The page can influence the permission
element’s styling, but with
constraints to prevent abuse (e.g. minimum and maximum sizes for fonts and
the label itself). The page can also select a locale for the text via the lang
attribute.
3.2. Styling
A permission
element is expected to render with the following styles:
@namespace "http://www.w3.org/1999/xhtml" ; permission{ opacity : 1.0 ; line-height : normal; whitespace : nowrap; user-select : none; appearance : auto; outline-offset : clamp ( 0 , inherit, none); /* No negative outline-offsets. */ font-weight:clamp ( 200 , inherit, none); /* No font-weights below 200. */ word-spacing:clamp ( 0 , inerhit, 0.5 em ); /* Word-spacing between 0..0.5em */ letter-spacing:clamp ( -0.05 em , inherit, 0.2 em ); /* Letter spacing between -0.05..0.2em */ /* * Below, we assume that, if no value is specified, this will clamp to the * minimum value, thus effectively providing a default, too. */ min-height:clamp ( 1 em , inherit, none); max-height : clamp ( none, inherit, 3 em ); }
Additionally, a permission
element puts contraints on a number of
additional styles. If one of these conditions is not met, then a temporary blocker is added with type style_invalid
.
color, background-color | Set by default to the user agent’s default button colors.
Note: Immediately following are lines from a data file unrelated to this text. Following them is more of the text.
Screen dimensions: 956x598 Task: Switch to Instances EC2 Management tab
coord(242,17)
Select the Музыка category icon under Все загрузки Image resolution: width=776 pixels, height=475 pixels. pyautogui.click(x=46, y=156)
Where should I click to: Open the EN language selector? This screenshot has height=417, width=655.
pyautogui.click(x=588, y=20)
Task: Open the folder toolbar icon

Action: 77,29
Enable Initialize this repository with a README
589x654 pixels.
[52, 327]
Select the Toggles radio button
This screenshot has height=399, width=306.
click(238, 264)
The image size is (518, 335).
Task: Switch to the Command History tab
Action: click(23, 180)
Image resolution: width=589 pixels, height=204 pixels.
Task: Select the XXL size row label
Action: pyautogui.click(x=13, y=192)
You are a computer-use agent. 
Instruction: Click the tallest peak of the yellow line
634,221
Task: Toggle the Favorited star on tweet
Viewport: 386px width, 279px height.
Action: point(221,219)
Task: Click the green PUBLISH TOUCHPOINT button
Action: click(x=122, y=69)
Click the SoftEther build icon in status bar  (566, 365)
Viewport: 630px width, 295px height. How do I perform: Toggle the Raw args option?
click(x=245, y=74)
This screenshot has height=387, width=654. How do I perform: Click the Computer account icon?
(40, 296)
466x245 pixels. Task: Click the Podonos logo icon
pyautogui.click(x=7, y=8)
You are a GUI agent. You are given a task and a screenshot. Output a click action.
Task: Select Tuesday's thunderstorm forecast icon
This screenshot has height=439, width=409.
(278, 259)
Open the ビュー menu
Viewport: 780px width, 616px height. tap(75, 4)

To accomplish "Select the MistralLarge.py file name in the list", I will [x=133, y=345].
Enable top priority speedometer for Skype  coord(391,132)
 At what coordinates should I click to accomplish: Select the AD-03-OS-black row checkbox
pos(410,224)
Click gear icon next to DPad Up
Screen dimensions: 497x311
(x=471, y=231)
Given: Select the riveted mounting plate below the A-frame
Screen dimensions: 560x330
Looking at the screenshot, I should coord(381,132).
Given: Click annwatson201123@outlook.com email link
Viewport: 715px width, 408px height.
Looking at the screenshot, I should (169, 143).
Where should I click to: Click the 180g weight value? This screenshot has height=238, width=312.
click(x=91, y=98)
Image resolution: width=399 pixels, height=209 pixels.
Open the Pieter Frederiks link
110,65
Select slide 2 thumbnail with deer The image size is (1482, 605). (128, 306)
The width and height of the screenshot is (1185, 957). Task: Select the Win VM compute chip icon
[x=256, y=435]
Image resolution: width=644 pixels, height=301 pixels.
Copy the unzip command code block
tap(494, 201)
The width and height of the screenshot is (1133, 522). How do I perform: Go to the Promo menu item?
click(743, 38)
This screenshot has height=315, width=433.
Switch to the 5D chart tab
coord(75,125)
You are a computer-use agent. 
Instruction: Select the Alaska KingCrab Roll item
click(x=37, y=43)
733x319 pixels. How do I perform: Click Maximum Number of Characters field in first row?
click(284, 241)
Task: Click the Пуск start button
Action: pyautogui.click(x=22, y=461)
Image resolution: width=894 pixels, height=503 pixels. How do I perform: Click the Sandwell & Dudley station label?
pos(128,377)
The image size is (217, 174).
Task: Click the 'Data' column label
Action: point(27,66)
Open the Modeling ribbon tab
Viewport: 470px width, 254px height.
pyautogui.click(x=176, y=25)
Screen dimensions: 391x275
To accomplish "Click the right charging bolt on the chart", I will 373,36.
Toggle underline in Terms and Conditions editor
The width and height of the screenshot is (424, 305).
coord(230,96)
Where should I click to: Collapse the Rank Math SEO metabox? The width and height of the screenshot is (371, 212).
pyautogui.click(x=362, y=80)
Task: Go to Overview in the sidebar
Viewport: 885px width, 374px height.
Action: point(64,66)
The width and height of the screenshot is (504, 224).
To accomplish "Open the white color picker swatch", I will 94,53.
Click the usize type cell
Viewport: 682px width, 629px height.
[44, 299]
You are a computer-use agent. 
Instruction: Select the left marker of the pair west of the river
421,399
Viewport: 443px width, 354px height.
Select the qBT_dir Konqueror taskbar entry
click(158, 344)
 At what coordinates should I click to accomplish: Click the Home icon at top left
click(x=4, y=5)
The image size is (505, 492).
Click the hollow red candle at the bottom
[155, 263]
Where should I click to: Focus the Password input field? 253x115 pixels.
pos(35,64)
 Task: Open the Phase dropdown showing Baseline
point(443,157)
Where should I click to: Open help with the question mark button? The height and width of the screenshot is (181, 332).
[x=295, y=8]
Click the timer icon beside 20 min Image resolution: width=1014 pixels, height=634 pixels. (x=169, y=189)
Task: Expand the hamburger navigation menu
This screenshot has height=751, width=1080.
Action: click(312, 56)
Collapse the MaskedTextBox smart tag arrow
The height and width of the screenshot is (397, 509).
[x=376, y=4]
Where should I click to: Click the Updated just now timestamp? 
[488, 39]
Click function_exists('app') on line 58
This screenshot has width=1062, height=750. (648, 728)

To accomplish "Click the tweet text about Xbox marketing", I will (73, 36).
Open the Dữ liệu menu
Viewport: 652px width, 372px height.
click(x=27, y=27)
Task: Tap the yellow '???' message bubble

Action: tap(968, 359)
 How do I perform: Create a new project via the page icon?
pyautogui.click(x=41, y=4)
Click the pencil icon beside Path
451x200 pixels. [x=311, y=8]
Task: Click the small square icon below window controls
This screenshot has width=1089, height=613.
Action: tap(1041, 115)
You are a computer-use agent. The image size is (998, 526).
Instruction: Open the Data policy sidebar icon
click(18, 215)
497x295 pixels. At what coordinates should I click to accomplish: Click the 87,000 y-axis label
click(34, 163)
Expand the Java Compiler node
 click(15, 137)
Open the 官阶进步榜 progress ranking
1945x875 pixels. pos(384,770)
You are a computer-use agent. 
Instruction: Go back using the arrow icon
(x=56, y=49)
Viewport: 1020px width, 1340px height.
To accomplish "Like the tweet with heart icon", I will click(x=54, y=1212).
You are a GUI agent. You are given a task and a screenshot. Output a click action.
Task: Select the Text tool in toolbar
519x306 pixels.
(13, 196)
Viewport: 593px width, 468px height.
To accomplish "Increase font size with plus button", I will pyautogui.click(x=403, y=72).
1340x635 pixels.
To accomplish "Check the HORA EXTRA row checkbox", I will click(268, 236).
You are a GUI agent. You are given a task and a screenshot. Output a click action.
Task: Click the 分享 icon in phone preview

The contrast ratio between the 2 colors needs to be at least 3.
Alpha has to be 1.
|
---|---|
font-size | Must be set larger or equal than small and less than or equal to xx-large. |
font-size: Explainer says, "Zoom will be taken into account when computing font-size." I have no idea what that means with absolute font sizes.
The following conditions on the style are resolved by modifying the style:
margin, and any margin-* properties | Values under 4px will be corrected to 4px .
This is done to help prevent false positives for the logic that detects the
element being covered by something else.
|
---|---|
font-style | Defaults to normal. If values other than normal or italic are specified, the default will be used instead. |
display | Defaults to inline-block. If values other than inline-block or none are specified, the default will be used again. |
min-width | Defaults to fit-content. If a value exists, the <max()> of fit-content and the computed value is used. |
max-width | Defaults to 3 * fit-content. If a value exists, <min()> between the default and the inherited value will be used. However this does not apply if the element has a border with a width of at least 1px and a color that has a contrast ratio with the background-color of at least 3 and alpha of 1. |
padding-top | If height is auto , use padding-top: clamp(1em, inherit, none); padding-bottom: calc(padding-top);
Otherwise, ignore.
|
padding-left | If width is auto , use padding-left: clamp(none, inherit, 5em); padding-right: calc(padding-left);
Otherwise, ...
|
Why the complicated max-width rule?
padding-left description said: "Otherwise, This does not apply under the same border conditions as max-width, except padding-right with still be set to the value of padding-left." I can’t parse that.